▶ What you need to do: In the records below, count every line where the string "search" appears, and reply with the count only.

◆ ◆ ◆ ◆

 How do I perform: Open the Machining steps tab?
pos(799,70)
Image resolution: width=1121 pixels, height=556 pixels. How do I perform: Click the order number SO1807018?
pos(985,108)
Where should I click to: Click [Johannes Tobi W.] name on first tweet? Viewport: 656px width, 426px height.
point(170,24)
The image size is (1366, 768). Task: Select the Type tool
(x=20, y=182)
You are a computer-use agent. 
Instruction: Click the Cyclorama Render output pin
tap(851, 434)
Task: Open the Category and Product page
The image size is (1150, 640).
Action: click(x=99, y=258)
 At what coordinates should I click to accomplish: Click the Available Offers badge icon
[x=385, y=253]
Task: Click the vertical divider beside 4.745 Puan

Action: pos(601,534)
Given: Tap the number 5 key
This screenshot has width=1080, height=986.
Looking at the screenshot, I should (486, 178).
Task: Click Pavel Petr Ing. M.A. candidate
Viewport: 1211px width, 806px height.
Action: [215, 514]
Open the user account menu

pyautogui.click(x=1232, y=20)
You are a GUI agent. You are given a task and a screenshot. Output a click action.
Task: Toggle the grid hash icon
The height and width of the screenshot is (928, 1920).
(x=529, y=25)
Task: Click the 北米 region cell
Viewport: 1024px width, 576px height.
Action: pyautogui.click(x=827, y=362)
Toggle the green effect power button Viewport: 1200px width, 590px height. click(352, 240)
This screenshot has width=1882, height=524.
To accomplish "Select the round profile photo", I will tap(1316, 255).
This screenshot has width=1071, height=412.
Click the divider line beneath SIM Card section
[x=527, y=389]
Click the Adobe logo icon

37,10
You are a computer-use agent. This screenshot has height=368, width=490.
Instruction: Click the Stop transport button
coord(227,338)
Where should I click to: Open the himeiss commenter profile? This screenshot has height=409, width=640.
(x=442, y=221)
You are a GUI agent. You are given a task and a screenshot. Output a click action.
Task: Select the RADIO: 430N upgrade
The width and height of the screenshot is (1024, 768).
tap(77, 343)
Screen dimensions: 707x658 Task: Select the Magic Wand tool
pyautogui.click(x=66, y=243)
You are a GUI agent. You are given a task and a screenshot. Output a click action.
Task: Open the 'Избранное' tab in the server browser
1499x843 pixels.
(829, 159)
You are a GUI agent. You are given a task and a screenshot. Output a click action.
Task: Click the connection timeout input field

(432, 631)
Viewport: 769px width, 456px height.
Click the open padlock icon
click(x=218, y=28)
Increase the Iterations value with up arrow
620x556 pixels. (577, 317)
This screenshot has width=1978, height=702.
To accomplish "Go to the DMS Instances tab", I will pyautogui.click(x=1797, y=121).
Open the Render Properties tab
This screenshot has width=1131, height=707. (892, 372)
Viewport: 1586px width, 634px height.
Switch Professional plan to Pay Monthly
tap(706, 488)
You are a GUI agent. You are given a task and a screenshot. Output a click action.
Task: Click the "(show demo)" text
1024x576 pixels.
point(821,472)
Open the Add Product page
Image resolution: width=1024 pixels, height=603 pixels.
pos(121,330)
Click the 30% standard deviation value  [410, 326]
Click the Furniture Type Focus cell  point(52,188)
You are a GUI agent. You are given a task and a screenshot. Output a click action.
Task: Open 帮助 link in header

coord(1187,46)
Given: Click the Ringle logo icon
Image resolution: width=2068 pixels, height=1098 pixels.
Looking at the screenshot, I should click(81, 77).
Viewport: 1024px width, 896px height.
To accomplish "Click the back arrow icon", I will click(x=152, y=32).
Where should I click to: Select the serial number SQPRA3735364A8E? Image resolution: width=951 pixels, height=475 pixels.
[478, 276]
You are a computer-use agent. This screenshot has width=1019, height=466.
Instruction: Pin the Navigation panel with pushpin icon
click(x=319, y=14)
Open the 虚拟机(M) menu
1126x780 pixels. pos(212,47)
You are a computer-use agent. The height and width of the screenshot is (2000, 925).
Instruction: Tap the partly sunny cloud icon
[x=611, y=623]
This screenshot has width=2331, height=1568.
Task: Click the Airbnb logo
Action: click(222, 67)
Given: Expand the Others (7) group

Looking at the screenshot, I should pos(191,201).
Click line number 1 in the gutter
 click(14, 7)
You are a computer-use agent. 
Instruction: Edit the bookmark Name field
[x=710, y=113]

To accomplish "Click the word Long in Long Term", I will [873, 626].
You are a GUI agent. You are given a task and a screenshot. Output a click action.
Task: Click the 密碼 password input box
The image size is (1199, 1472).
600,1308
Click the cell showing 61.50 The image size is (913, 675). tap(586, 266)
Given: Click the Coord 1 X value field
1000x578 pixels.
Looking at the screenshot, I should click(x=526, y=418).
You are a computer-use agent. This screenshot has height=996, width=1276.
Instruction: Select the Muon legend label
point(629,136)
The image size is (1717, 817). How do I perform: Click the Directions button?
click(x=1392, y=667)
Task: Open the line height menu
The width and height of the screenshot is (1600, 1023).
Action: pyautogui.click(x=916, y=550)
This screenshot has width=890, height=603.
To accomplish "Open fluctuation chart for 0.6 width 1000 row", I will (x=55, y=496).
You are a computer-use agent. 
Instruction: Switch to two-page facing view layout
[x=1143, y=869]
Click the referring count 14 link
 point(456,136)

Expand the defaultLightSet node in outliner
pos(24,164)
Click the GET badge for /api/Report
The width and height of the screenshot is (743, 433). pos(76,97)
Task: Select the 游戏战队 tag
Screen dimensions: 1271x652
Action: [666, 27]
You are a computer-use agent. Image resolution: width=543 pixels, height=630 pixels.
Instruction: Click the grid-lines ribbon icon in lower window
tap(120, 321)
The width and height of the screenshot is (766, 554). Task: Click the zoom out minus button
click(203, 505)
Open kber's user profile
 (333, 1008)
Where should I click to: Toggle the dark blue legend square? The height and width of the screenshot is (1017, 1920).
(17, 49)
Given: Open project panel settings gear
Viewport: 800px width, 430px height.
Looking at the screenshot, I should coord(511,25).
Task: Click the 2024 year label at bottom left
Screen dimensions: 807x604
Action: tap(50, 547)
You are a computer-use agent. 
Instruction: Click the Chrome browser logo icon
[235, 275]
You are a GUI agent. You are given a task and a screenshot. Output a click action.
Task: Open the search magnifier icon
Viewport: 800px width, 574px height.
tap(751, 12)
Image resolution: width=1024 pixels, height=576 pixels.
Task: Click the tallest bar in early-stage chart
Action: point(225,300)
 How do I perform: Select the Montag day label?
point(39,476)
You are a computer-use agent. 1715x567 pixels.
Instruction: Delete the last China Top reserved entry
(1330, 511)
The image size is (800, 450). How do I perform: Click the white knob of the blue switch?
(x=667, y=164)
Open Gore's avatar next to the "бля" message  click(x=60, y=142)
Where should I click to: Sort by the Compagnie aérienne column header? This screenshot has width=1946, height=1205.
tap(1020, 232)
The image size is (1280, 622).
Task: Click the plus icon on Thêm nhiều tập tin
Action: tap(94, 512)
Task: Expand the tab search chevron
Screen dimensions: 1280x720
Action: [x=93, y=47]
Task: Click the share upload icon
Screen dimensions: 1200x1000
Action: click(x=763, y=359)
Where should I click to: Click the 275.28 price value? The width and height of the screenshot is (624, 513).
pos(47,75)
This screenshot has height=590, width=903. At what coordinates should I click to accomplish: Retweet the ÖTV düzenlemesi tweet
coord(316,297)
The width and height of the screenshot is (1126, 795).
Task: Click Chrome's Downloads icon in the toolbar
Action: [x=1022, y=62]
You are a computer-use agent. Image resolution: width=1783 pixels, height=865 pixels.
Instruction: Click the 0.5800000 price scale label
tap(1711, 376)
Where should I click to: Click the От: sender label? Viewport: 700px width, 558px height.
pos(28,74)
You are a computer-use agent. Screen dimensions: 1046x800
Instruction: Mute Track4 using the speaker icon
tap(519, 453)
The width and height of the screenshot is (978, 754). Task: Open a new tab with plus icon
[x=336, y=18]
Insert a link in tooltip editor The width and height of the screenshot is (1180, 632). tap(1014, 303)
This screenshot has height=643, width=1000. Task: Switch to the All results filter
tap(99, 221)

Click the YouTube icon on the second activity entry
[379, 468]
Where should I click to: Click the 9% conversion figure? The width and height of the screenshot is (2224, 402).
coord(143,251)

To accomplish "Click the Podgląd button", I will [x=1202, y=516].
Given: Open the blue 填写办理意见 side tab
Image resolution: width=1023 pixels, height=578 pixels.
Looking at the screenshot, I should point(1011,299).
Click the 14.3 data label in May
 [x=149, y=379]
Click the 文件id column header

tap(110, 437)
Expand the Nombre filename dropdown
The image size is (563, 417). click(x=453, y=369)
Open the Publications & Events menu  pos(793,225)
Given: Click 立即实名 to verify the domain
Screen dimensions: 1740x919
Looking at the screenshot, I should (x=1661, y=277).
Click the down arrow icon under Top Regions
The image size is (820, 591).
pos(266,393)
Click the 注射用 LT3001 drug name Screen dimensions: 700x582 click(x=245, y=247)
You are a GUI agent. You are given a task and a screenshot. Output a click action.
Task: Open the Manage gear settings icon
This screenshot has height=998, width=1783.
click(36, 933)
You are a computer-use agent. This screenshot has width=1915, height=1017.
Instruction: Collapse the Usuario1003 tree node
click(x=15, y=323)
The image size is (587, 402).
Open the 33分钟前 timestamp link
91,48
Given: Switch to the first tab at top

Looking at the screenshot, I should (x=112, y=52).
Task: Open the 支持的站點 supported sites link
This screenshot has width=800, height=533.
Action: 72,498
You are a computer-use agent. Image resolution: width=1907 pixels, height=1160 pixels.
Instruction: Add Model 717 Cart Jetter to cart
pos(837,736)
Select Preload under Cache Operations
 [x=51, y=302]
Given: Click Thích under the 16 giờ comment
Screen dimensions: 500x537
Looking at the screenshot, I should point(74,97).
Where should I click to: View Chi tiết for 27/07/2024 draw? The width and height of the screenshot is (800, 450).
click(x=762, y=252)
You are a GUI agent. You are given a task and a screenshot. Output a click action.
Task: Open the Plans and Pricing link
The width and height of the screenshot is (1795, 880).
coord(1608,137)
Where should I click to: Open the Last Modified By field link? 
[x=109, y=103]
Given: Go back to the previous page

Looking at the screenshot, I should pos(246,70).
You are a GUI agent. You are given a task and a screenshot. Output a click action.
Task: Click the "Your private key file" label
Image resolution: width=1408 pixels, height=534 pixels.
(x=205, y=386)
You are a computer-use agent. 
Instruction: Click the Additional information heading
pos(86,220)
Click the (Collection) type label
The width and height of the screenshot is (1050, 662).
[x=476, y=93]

◆ ◆ ◆ ◆

▶ Problem solution: 2